- [Text]
Apache Griffin Measure Configuration Guide

Apache Griffin measure module needs two configuration files to define the parameters of execution, one is for environment, the other is for dq job.

Environment Parameters

{
  "spark": {
    "log.level": "WARN",
    "checkpoint.dir": "hdfs:///griffin/streaming/cp",
    "batch.interval": "1m",
    "process.interval": "5m",
    "config": {
      "spark.default.parallelism": 5,
      "spark.task.maxFailures": 5,
      "spark.streaming.kafkaMaxRatePerPartition": 1000,
      "spark.streaming.concurrentJobs": 4,
      "spark.yarn.maxAppAttempts": 5,
      "spark.yarn.am.attemptFailuresValidityInterval": "1h",
      "spark.yarn.max.executor.failures": 120,
      "spark.yarn.executor.failuresValidityInterval": "1h",
      "spark.hadoop.fs.hdfs.impl.disable.cache": true
    }
  },

  "sinks": [
    {
      "name": "ConsoleSink",
      "type": "console",
      "config": {
        "max.log.lines": 100
      }
    }, {
      "name": "HdfsSink",
      "type": "hdfs",
      "config": {
        "path": "hdfs:///griffin/streaming/persist",
        "max.lines.per.file": 10000
      }
    }
  ],

  "griffin.checkpoint": [
    {
      "type": "zk",
      "config": {
        "hosts": "<zookeeper host ip>:2181",
        "namespace": "griffin/infocache",
        "lock.path": "lock",
        "mode": "persist",
        "init.clear": true,
        "close.clear": false
      }
    }
  ]
}

Above lists environment parameters.

- [Exercise goal]
According to the Apache Griffin configuration guide, how many configuration files does the measure module need, and what are they for? Please answer in one sentence.

- [Material provided]
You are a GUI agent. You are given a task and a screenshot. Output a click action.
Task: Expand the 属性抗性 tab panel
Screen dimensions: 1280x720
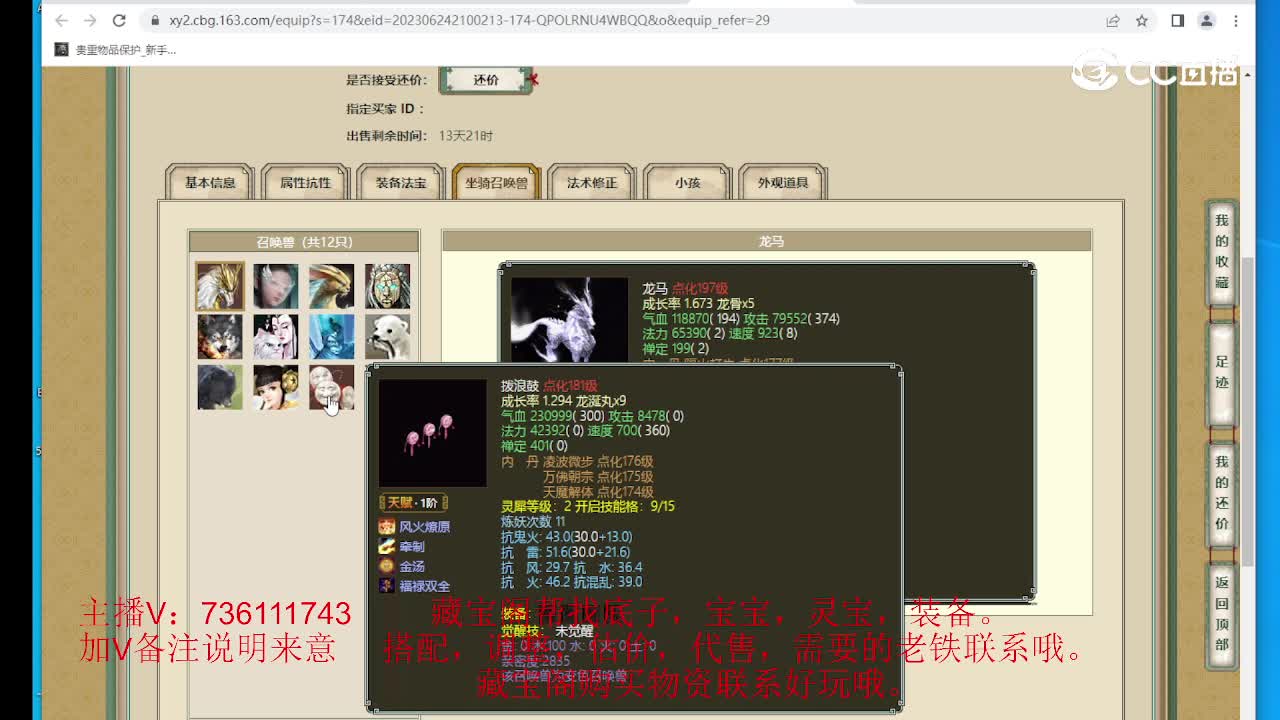point(304,183)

- [Problem solution]
It needs two: one for the environment and one for the dq job.